Bit Operations on Integers

Access individual bits or bit ranges:

B[i] = A[i][0]      # Access bit 0
B[i][0:2] = A[i]    # Assign to bits 0-1 (upper bound exclusive)

Dynamic Shapes

For functions that accept tensors of unknown size at compile time:

def kernel(A: float32[...], B: float32[...], size: int32):
    for i in range(size):
        B[i] = A[i]

Nested Functions

Functions can be defined inside kernels:

def kernel(A: int32[10]) -> int32[10]:
    B: int32[10] = 0

    def foo(x: int32) -> int32:
        return x + 1

    for i in range(10):
        B[i] = foo(A[i])
    return B

Index Arguments

Use the index type for loop indices passed to functions:

from allo.ir.types import index

def kernel(A: int32[10]) -> int32[10]:
    B: int32[10] = 0

    def foo(A_: int32[10], x: index) -> int32:
        C: int32[10] = 0
        for i in range(10):
            C[i] = A_[i] + 1
        return C[x]

    for i in range(10):
        B[i] = foo(A, i)
    return B

Built-in Functions

Min and Max

Element-wise minimum and maximum:

min_val = min(min_val, A[i])
max_val = max(max_val, A[i])

Type promotion is handled automatically:

res[0] = min(A[0], 0)      # int8 with int
res[1] = max(A[1], 0.0)    # int8 with float -> float comparison

Broadcast Binary Operations

Apply element-wise operations across tensors:

# Chained broadcast operations
result = allo.div(allo.mul(allo.sub(allo.add(A, 3), 1), 2), 2)

# Nested operations
result = allo.sub(50, allo.mul(2, allo.add(3, allo.div(10, A))))

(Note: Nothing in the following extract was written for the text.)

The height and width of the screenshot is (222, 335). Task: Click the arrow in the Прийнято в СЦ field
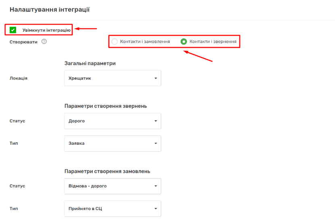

ConstExpr (Compile-Time Constants)

ConstExpr declares compile-time constant values that can be used in loop bounds:

from allo.ir.types import ConstExpr, int32

M = 10

def kernel(A: int32[10]) -> int32[10]:
    limit: ConstExpr[int32] = M // 2
    B: int32[10]
    for i in range(limit):  # Loop bound is constant 5
        B[i] = A[i] + 1
    for i in range(limit, 10):
        B[i] = A[i]
    return B

ConstExpr Arithmetic

ConstExpr values can be computed from other ConstExpr values:

base: ConstExpr[int32] = 2
mult: ConstExpr[int32] = 3
offset: ConstExpr[int32] = base * mult  # Computed at compile time: 6

Dependent ConstExpr

ConstExpr can depend on previously defined ConstExpr:

N: ConstExpr[int32] = 4
M: ConstExpr[int32] = N + 2  # 6
K: ConstExpr[int32] = M + 2  # 8

Using Helper Functions

Python helper functions can compute ConstExpr values at compile time:

import math

def compute_coefficient(i):
    return math.cos(2.0 * math.pi * i / 8)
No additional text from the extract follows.